The Great and Terrible implementation of MPI-2


Compiler Support

Deino Software © 2009


DeinoMPI. 1

Compiler Support 1

Deino Software © 2009. 1

Contents. 2

Introduction. 3

Compiling Applications. 3

Debugging Applications. 4

Using a debugger 4

Compiler support 7

Developer Studio .NET 2003. 7

Developer Studio 2005/8. 10

Intel C.. 10

Intel Fortran. 10

Visual Studio 6.0. 11

Cygwin. 17

MINGW... 17

Watcom.. 18

Tiny C Compiler 19

Borland C.. 19

Digital Mars. 20

Lcc-win32. 21

Pelles C.. 21

Salford FTN95. 22

Absoft Fortran. 22

Portland Group Fortran Win64 compiler 23

Dev-C++. 23

Other compilers. 23



DeinoMPI is an implementation of the MPI-2 standard for Microsoft Windows originally derived from the MPICH2 distribution from Argonne National Laboratory.

System requirements:

Windows 2000/XP/Server/Vista/7

.NET Framework 2.0


This document explains how to compile and debug applications for DeinoMPI with examples from various compilers.

Compiling Applications

Compile your MPI applications using the following information.  Set your include path to include the DeinoMPI\include directory.  Set your library path to include the DeinoMPI\lib directory.  Link your C applications with mpi.lib from the lib directory.  Link C++ applications with the cxx.lib and mpi.lib libraries.  Link Fortran applications with DeinoFMPI.lib.

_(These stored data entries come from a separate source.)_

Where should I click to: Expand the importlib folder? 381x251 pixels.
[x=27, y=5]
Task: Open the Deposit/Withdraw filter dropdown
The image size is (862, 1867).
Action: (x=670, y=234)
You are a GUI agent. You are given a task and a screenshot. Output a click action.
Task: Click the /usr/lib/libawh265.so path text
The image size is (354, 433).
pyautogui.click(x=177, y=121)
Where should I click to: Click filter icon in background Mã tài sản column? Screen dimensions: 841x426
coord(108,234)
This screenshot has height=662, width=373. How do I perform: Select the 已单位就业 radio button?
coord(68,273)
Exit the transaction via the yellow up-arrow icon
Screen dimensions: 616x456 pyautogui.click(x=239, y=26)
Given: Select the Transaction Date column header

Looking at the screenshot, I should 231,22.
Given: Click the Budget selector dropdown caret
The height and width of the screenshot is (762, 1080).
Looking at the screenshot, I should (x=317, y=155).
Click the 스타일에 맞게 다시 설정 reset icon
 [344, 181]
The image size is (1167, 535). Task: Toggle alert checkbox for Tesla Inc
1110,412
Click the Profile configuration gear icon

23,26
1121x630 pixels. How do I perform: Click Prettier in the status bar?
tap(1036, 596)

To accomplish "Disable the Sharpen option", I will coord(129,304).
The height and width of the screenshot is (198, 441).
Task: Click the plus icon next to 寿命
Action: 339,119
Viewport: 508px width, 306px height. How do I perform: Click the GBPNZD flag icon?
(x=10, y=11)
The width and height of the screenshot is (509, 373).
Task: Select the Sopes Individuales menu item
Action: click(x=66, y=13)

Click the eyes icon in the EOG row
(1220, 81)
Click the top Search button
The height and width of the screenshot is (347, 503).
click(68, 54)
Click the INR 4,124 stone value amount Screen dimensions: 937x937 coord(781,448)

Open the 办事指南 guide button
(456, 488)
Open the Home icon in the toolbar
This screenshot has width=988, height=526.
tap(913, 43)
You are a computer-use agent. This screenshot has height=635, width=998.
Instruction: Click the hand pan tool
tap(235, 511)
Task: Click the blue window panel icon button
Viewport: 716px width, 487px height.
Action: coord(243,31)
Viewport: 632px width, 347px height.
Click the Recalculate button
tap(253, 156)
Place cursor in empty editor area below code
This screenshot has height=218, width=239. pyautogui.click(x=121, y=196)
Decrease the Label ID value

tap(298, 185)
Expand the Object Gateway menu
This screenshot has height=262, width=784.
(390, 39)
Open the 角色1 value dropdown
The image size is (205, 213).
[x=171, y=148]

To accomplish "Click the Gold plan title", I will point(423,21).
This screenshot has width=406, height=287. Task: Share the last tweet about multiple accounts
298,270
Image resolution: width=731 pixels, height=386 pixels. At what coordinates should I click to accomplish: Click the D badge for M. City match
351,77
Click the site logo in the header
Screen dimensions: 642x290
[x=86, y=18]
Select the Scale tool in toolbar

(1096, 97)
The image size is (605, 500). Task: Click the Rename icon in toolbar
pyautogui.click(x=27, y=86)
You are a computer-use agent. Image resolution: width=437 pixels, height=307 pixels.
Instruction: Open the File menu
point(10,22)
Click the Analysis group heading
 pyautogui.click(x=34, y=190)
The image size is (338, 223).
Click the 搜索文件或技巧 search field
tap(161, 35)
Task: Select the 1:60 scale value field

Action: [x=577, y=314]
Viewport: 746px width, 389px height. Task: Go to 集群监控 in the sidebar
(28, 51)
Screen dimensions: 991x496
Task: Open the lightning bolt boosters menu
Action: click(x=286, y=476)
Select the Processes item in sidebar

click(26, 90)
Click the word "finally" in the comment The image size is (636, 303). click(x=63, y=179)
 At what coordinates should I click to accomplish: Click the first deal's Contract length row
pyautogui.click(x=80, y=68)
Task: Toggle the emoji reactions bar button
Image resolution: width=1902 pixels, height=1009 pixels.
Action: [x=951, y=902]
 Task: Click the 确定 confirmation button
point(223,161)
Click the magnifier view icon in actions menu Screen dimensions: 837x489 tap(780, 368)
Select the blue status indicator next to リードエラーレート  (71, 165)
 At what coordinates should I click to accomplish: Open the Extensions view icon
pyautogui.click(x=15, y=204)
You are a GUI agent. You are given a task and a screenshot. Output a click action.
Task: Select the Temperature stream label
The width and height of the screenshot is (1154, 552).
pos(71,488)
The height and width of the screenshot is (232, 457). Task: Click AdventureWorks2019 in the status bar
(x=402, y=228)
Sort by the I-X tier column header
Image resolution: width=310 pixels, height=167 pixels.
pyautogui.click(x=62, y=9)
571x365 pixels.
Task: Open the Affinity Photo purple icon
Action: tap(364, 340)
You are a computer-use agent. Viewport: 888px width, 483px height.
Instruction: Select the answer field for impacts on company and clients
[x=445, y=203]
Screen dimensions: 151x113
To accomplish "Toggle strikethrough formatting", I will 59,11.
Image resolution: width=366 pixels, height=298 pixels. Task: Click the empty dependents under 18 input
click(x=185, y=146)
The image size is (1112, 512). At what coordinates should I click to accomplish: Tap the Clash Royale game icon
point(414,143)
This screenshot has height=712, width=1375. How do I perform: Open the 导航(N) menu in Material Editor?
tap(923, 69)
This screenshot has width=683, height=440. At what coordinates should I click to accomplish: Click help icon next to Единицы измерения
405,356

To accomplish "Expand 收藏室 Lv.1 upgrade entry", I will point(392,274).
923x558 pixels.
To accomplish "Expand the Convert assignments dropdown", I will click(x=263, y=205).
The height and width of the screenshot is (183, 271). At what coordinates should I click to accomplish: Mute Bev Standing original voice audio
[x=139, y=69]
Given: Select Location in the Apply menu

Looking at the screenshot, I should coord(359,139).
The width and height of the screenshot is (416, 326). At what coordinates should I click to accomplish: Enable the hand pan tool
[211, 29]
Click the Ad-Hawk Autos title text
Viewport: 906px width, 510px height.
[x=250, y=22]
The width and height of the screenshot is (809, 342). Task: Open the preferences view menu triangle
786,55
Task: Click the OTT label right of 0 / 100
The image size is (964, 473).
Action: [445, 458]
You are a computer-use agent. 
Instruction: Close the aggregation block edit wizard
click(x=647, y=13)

There are several versions of the Fortran link libraries to support common name mangling and calling conventions used by various Fortran compilers.  The following libraries contain the specified formats:

·         DeinoFMPI.lib – MPI_INIT and mpi_init_. All capital external names and all lower case external names with a trailing underscore.  Functions use the C calling convention.  There is a Unicode version of this library also – DeinoFMPIu.lib.  The Intel compiler uses this format as of the 8.x series.  The Portland Group compiler uses the lower case format.

·         DeinoFMPIs.lib – MPI_INIT@4. All capital external names.  Functions use the stdcall calling convention.  Visual Fortran 6.x uses this format.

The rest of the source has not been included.